6. The strand is then added to the mother system (this will be the multi-strand system)

7. The simulated strand is copied and shifted in space, converted to oxDNA files and .pdb file format to be read into mrDNA for a short simulation

steps 4 -7 are repeated until x number of strands are described in the mother system.

8. The mother system is the final system of interest and will be simulated with mrDNA (conversion to oxDNA and .pdb file format first).

ISSUE: Addition of strands to mother system. It looks like the strands are not added properly to the system (even just one strand). There might be the need for an additional script for addition of strands into one new mother system.

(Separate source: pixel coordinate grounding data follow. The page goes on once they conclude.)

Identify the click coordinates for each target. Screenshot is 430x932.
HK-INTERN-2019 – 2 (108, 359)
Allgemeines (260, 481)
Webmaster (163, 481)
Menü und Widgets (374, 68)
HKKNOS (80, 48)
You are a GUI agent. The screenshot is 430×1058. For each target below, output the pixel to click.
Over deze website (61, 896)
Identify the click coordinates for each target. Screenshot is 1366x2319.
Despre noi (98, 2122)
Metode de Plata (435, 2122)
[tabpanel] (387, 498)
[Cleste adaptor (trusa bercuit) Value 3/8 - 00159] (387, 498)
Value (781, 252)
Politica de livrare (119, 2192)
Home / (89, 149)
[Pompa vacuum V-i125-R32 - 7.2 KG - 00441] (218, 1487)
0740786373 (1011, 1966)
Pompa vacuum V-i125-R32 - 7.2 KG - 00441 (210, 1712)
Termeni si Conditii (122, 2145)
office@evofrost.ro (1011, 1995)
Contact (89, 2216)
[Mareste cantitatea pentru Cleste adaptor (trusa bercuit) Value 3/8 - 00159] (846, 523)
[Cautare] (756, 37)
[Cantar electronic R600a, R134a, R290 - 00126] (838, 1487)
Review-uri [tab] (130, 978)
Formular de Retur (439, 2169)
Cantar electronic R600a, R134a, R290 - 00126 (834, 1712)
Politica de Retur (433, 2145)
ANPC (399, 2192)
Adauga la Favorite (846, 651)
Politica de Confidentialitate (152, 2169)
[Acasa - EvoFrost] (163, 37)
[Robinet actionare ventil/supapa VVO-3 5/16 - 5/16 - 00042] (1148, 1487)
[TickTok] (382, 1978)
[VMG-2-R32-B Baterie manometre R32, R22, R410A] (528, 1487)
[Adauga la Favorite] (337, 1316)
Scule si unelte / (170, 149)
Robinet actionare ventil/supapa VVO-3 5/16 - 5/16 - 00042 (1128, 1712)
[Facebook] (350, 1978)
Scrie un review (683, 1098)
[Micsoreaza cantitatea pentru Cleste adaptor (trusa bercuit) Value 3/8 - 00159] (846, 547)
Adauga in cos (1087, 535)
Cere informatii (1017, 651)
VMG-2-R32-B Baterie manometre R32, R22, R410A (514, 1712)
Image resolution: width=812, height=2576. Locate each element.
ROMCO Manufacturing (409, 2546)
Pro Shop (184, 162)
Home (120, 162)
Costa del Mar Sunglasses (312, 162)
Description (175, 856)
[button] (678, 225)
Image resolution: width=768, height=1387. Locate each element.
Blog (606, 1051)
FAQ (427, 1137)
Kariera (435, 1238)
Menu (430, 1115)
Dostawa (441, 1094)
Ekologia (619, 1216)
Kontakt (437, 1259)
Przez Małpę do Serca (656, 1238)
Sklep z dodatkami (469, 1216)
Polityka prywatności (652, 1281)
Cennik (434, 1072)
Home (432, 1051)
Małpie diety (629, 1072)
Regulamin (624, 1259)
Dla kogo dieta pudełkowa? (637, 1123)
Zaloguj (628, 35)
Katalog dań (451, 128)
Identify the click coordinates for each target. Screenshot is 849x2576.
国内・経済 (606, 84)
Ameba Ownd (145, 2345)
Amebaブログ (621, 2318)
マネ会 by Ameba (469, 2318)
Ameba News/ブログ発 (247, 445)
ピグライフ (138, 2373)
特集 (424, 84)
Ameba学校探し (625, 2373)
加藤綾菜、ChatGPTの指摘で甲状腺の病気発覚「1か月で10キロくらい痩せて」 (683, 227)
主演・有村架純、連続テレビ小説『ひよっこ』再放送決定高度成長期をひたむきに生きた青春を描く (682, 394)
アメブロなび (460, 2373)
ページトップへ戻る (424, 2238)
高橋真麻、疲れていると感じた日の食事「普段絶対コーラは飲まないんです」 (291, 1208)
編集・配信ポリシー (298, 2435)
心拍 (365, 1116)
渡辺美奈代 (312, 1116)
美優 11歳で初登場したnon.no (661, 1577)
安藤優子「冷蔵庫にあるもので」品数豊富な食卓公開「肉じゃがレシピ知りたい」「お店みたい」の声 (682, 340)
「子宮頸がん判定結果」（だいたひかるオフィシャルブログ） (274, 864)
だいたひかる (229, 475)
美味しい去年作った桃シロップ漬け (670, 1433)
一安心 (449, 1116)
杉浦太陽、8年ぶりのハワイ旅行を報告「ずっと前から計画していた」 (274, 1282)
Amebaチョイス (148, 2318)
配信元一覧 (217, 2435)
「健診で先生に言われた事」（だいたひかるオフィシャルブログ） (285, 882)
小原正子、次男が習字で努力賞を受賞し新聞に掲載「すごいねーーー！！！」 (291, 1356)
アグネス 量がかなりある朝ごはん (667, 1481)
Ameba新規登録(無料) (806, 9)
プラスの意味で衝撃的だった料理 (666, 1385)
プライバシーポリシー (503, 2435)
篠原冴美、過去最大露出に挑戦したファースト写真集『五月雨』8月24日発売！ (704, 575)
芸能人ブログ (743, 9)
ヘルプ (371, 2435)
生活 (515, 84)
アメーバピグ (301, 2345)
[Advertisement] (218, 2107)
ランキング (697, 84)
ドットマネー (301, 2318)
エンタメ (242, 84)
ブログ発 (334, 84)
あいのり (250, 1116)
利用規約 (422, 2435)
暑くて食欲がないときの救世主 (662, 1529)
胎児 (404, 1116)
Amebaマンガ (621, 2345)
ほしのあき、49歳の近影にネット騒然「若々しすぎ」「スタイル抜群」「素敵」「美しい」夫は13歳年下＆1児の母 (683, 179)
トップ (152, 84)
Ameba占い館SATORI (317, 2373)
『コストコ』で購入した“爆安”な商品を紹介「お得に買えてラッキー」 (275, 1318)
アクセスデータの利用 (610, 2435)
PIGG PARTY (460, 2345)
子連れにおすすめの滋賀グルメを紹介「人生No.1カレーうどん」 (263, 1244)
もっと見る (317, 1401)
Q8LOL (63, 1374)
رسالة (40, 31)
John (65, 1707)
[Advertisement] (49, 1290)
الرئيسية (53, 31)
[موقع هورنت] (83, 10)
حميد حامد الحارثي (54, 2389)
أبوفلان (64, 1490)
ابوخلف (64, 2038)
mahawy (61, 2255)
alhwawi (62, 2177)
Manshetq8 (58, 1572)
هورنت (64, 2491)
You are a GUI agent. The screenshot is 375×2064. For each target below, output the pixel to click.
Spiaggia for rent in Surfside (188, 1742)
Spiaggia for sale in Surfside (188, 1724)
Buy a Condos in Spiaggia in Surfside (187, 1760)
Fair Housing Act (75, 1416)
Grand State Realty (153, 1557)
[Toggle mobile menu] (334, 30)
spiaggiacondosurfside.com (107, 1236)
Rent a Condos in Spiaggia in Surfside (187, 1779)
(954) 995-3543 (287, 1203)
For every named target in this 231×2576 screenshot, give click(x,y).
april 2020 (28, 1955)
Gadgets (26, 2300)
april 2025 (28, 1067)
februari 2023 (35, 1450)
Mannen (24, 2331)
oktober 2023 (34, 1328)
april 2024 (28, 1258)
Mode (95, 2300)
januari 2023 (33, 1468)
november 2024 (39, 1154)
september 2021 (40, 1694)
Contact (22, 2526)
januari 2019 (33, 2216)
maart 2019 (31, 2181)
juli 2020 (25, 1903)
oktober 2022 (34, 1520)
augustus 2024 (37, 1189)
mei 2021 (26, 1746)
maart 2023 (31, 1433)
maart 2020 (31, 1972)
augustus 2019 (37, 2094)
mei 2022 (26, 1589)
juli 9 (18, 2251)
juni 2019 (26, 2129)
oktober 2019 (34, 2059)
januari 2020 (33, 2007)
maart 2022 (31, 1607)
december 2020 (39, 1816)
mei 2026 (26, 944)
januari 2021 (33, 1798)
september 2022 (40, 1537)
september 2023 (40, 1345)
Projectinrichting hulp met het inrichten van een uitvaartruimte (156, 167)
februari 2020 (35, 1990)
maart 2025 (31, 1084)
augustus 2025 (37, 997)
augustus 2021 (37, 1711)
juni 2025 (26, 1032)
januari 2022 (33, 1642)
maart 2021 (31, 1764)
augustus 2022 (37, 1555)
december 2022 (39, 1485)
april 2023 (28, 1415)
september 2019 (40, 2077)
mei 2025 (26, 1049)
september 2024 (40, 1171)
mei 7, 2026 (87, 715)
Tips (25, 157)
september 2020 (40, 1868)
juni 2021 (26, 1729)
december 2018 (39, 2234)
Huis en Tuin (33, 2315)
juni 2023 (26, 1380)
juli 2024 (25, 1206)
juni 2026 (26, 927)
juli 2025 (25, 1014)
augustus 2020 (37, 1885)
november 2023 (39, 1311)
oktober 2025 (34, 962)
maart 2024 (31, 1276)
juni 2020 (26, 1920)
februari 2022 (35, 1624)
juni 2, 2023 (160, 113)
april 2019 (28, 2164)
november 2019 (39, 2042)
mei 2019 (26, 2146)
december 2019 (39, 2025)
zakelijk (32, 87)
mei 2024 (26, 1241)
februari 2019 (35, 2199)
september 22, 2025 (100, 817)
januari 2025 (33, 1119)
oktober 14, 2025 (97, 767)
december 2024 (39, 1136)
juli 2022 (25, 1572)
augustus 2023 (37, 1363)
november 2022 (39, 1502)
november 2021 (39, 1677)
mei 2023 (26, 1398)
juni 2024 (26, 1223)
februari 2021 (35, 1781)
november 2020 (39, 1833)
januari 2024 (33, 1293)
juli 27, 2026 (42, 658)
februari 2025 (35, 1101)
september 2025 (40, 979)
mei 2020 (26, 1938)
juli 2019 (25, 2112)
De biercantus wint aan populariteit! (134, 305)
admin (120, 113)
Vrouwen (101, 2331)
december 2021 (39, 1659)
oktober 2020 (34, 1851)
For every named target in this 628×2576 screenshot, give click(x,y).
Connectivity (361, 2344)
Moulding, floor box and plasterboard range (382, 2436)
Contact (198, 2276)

One strand system without reading into a mother system (works well) - (displayed with ovito and vmd):

One strand system with reading into mother system as a starting point for a multi-strand system - (displayed with ovito and vmd):

[debeshmandal]

@FionaSander I have a question:

Is there a chance the the strand leaves the periodic box during the simulation?

[FionaSander]

@debeshmandal - It definitely looks like there might be some issue with the box size. However, when I run the same system of one strand with the working script I don't get any box size issues. I compared the .conf files of the standard system with the mother system and they are not equal even though they should be when I'm only trying to insert one strand into the mother system.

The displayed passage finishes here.